My sister and I attended public, private, DODDS, and even boarding schools in 5 states and overseas. My mother finally home schooled us when she found out this was available. After my one year of homeschooling she allowed me to return to high school. I returned at the top of my class. My sister returned to private school several years later and graduated valedictorian. I am now pregnant with my first child and, even with family teaching in the local public school system, plan to home school as soon as possible, so that my son is not "lost in the crowd" as we were.
Questionable Journalism Aside
It is shameful how many of the comments have been censored -- at least 60 disappeared. I know this is a privately owned board but an actual discussion of issues requires more that one opinion and the heavy-handed censorship applied here does the reading public a grave disservice. Readers be forewarned, much of this following conversation is missing.
Here why
Although I don't agree with censorship and have never reported anyone to the Pilot's moderators, I can tell you why so many comments have been deleted. It has nothing to do with which side of the homeschooling debate one's opinion falls - it's the form it takes.
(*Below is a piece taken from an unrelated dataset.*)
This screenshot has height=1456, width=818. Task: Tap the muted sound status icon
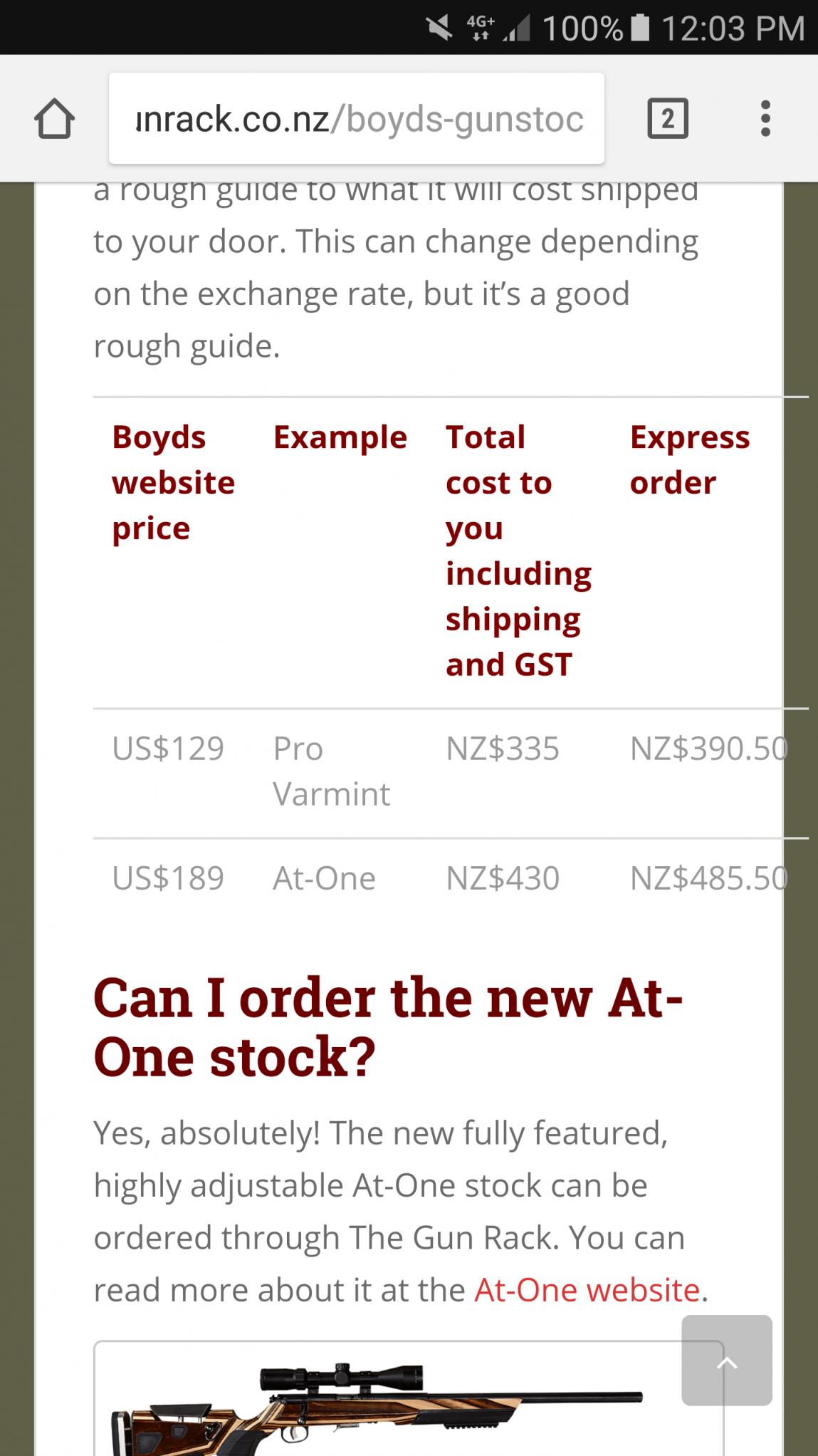click(441, 28)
People against have made very personal attacks - accusing people of child abuse comes to mind - just because they disagree with another person's point of view.
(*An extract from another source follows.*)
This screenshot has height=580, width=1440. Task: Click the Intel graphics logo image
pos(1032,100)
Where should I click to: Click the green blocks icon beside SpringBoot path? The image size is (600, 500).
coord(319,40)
What I understand is where you get off telling other people how to raise their children.
Typo
Should have been "What I don't understand..."
It is anoying
We do it to ourselves. When you post an offensive remark accusing someone of child abuse, you know the replies are going to take it to the next level, and then the board starts to lose any quality of debate so they are forced to clean it up.
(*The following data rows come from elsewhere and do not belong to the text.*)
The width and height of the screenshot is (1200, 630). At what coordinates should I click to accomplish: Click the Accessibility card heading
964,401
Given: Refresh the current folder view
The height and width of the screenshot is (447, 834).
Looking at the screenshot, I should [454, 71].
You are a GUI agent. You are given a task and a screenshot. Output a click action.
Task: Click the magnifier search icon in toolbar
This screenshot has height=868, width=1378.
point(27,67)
I would personally rather have the staff leave the comments up, they demonstrate the lack of actual ideas, and the hatred and fear of debate that some have.
As I recall
I qualified it by saying "well intentioned child abuse" which I stand by. You might be a lacto-vegan and a Christian Scientist for instance but your child has a right to adequate nutrition and medical care. To withold it would be child abuse in my opinion. Saying so is not a violation of the rules. It's a general statement not a personal accusation. You certainly have a right to disagree.
whats wrong....
I said with all due respect!
Public school was initiated to provide
an equal education for those who could not afford to teach their own or provide private tutors. It was an educational welfare, if you will. People realized that not only the rich should have access to a great education. How did parent-led education evolve into child abuse? I can and have provided my children with a better education than the public school can. I can teach the same subject matter in much less time, knowing if my children understand it and allowing them to have more time to pursue their own interests or just have fun. I meet many parents who have no ability or desire to help their children with their homework. We homeschoolers are different. We believe if a child is capable of learning something, we adults are as well.